This section is practically non-existent in Russian drafting however the information given can generally contribute to better understanding of the circumstances and the roles of the parties. Thus this tradition should be taken into consideration if it is an agreement with a western company governed by common law.

The/this/other determiners

The general rule of translating the defined terms of an agreement is that they should be capitalized and used with the definite article or determiner this/these, ex., the Joint Venture, this Agreement, these General terms and conditions, etc. This however does not include the names of the parties. Both in British and American commercial documents you can come across the names of the parties to an agreement which are not highlighted with the definite article (compare: These general terms and conditions apply to all proposals and quotations submitted by Seller, to all purchase orders received by Seller, and to all goods and services sold by Seller, except as otherwise specifically provided in a document issued by Seller; Seller's actions in reliance on Buyer's oral acceptance of a written or oral quotation, or Buyer's receipt of the Goods, will constitute a binding contract under the terms of the Agreement.)

Other determiners or modifiers irrespective of how vague they might be are also very common throughout the legal texts both in English and in Russian, ex.: любое положение настоящего Соглашения/any aspect of this Agreement/any provision contained, оплатить такие убытки/pay such loss; если такое неисполнение вызвано обстоятельствами непреодолимой силы — if such non-fulfillment is caused by the circumstances of force-majeure).

Operative provisions

Performative verbs

The operative provisions begin with a clause stating that the agreement is reached between the parties. The force to it is given with the use of a performative verb which can be: agree, promise, undertake, commit oneself to, but not is obliged to widely used in translations from Russian (better: have an obligation to do sth), ex. Стороны берут на себя следующие обязательства по настоящему Договору/The Parties to this Agreement, intending to be legally bound, agree as follows ...; Стороны заключили настоящий договор о следующем — NOW IT IS HEREBY AGREED by and between the parties as follows .

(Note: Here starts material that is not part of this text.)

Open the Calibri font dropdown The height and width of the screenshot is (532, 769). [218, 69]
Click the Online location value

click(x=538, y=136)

Definition by extension/intention

The prime rule of avoiding ambiguity in the legal writing determined the technique of numerous definitions in any business arrangement. A definition is given for each term which the drafters of an agreement wish to be interpreted in a court of law in a certain way. In other words definition is a «means of maximising consistency of terminology and fixing the meaning of words» [9. P. 96]. Examples may include: Авторизация — разрешение, предоставляемое Банком для проведения операций с использованием карты (реквизитов карты) и порождающее обязательство Банка по исполнению распоряжений, составленных с использованием карты (реквизитов карты); «Agriculture» means research, development and commercialisation of plants, terrestrial animals, products derived from plants or terrestrial animals, or micro-organisms, which are used for food, feed, fiber, or ornamental purposes.

Definition may be provided in accordance with either of the logical categories of extension or intension [2]. Thus, a definition by extension specifies the individual categories or subtypes described by a generic term, ex., expenses include costs, charges and necessary outlays ...; Клиент — физическое лицо, заключившее с Банком настоящий Договор путем присоединения к нему. Если не установлено иное, под Клиентом также понимается Представитель Клиента, Вноситель, Вкладчик и Держатель).

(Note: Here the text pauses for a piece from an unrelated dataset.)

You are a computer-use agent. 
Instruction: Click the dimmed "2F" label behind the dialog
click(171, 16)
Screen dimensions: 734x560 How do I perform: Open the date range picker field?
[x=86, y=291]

On the contrary, definition by intension reduces the possible range of senses or connotations in which the given term is to be understood in the particular context, ex., «Effective Date» shall mean the first date on which You enter into this Agreement in accordance with the first paragraph set forth above. «Расчетный период» — календарный месяц с 00 часов 00 минут первого числа до 23 часов 59 минут последнего дня того же календарного месяца, в котором были оказаны Услуги по Договору на предоставление услуг связи.

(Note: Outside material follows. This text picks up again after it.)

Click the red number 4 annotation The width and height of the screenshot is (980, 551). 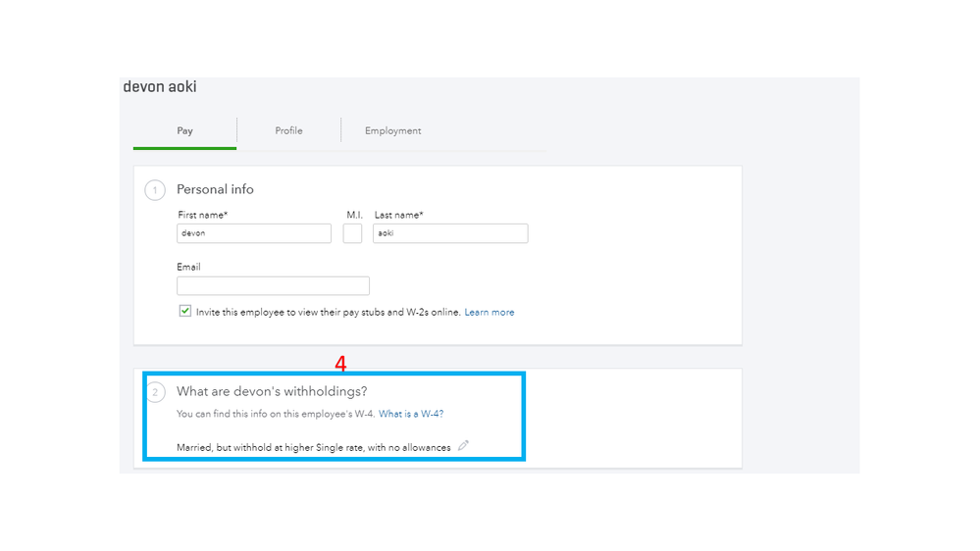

Generally speaking definitions comprise the substantive part of an agreement as they determine the scope of meaning that certain words and phrases shall have. According to Heigh's rules of interpreting agreements «when a list of specific items is not followed by general words, it is taken as exhaustive. For example, 'weekends and public holidays' excludes ordinary weekdays [7 P. 96]. Heigh also outlines the possible problems that may arise with definitions when:

1) the defined word or phrase is used in the agreement in a different sense to the one in which it is defined;

2) the definition is too vague, so that the exact meaning is unclear and depends upon the parties' interpretation;

3) the definition is too narrow, in which case it can lead to absurd or unintended meanings in certain contexts;

4) a term is defined to be used only once in the agreement;

5) the definition contravenes the golden rule of drafting never change your language unless you wish to change your meaning, and always change your language if you wish to change your meaning [7].

In case translators recognize these weak points of the document it is their duty to indicate them to the client/drafter. This rule is included in most of the codes of translators/interpreters' ethics in Western countries as it reduces the risk of court involvement which both the drafter and translator are seeking to avoid.

Representation and warranties

This section of commercial agreement sets out any matters of fact given as guarantees by one contracting party to the other. Such assurances may include facts concerning the quality of the goods sold or the services rendered the rights of the parties, and the legal frame of the agreement. A warranty is regarded as a contractual promise a breach of which can have serious legal consequences, for example the innocent party may claim damages. Ex., Seller warrants to Buyer only, subject to the disclaimers and limitations of the Agreement, that Goods to the extent manufactured by Seller shall be free from defects in materials and workmanship, excluding design, at the time of delivery.

Negation

The section of representation and warranties in a commercial agreement is another pitfall of legal translation for a number of reasons. The challenge is dealing with legal

norms and legal provisions difficult to follow doubled by the complexity of syntax and logical links within the discourse. Like no other part of this instrument, 'representation and warranties' introduces rules employing various forms of negation, compare: no agent, employee, or representative; the Goods not contained in the Agreement; unless an affirmation, waiver, representation, or warranty is expressly included within the Agreement; it is not a part of the basis of the Agreement and it is not enforceable; under no circumstances shall the warranty period extend beyond 12 months, etc.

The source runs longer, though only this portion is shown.